I know this question was probably written without any thought of leaving $\mathbb R$ or $\mathbb C$, but I think it's a good opportunity to sharpen the question and show the big picture. The question apparently is, or could be:
How can I algebraically prove that if $x^n=x$ for all positive integers $n$, then $x=1$ or $x=0$?
(IMO the idea of discarding $0$ as a solution -- on the grounds of a particular chosen value of $0^0$ or otherwise -- is far less natural than just restricting the powers to be positive integers.)
There's actually no problem with immediately generalizing this to:
If $R$ is a ring with identity $1$ and no nonzero zero divisors, $x^2=x$ implies $x=1$ or $x=0$.
The proof has pretty much already been given above: if $x^2-x=0$, then $x(x-1)=0$, and by assumption either $x=0$ or $(x-1)=0$. This is just assuming the proposed problem for $n=2$, so of course requiring it for $n>2$ does no add anything new. (And assuming "$n$ is any number is a bit overkill too.)

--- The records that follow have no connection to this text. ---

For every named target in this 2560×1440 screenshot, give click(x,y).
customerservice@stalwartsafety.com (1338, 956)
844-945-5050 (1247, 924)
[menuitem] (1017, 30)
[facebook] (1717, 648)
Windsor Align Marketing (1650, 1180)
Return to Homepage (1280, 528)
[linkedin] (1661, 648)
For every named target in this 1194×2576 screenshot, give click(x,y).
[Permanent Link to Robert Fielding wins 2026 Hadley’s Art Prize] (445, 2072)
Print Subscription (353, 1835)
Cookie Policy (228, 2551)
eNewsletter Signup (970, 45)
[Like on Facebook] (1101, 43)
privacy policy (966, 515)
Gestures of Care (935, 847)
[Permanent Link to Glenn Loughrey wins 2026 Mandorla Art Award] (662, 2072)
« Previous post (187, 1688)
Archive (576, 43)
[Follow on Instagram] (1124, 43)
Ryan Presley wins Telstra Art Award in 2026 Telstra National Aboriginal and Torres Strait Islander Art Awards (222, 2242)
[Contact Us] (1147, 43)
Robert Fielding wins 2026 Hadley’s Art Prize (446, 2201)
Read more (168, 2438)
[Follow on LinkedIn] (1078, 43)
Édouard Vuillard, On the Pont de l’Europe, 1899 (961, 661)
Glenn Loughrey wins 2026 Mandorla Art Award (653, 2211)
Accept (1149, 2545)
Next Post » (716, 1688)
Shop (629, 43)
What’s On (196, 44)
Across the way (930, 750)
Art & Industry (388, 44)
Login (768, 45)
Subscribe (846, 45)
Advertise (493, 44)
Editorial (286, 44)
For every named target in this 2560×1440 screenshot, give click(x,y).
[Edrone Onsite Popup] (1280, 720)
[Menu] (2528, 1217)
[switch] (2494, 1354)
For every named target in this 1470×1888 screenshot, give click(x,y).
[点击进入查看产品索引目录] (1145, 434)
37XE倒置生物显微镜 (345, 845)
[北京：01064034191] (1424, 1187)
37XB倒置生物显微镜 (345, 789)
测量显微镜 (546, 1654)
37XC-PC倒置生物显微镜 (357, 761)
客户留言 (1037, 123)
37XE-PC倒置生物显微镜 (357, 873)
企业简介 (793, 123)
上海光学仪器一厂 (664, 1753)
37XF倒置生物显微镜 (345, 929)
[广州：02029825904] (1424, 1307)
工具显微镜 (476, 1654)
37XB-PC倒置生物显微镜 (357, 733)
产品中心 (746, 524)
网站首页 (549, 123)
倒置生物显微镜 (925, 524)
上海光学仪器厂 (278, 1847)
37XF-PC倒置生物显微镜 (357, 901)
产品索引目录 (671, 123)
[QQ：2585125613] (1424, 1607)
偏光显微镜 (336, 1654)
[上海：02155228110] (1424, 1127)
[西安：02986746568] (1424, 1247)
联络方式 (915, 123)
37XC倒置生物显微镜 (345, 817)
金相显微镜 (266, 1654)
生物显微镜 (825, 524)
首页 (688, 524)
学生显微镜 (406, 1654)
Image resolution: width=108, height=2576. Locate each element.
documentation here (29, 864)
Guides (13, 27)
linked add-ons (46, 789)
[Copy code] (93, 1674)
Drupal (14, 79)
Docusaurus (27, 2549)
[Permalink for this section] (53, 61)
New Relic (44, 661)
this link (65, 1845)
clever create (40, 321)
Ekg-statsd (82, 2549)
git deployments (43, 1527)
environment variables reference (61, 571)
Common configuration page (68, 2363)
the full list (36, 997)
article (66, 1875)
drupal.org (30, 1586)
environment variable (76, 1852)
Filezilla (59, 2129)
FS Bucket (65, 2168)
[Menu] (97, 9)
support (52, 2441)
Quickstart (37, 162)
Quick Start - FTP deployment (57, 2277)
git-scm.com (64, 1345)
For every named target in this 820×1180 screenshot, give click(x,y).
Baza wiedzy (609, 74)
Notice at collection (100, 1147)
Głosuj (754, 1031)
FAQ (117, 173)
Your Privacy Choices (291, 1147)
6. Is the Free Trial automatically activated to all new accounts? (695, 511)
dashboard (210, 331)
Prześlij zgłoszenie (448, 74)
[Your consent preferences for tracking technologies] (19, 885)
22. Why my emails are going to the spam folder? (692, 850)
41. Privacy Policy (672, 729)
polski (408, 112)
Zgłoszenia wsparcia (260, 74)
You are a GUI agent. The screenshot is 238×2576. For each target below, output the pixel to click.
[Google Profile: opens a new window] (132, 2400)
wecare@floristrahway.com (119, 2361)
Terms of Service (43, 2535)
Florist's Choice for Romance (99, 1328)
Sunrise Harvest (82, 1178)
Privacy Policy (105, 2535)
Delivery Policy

But that is not quite the end of the story. You see, it was important here that the ring did not have nonzero zero divisors. In fact, there are very natural rings that don't have that property, and the proposed problem fails piteously. Namely:
There exists an infinite Boolean ring $R$, that is, a ring in which $x^2=x$ for all $x\in R$. In such a ring, $x^n=x$ for every element of the ring, for every positive integer $n$.
I chose that one to maximize the number of things being badly behaved, but of course it has nothing to do with cardinality. A Boolean ring with $4$ elements serves equally well to show that we could potentially have more than just $0$ and $1$ doing this.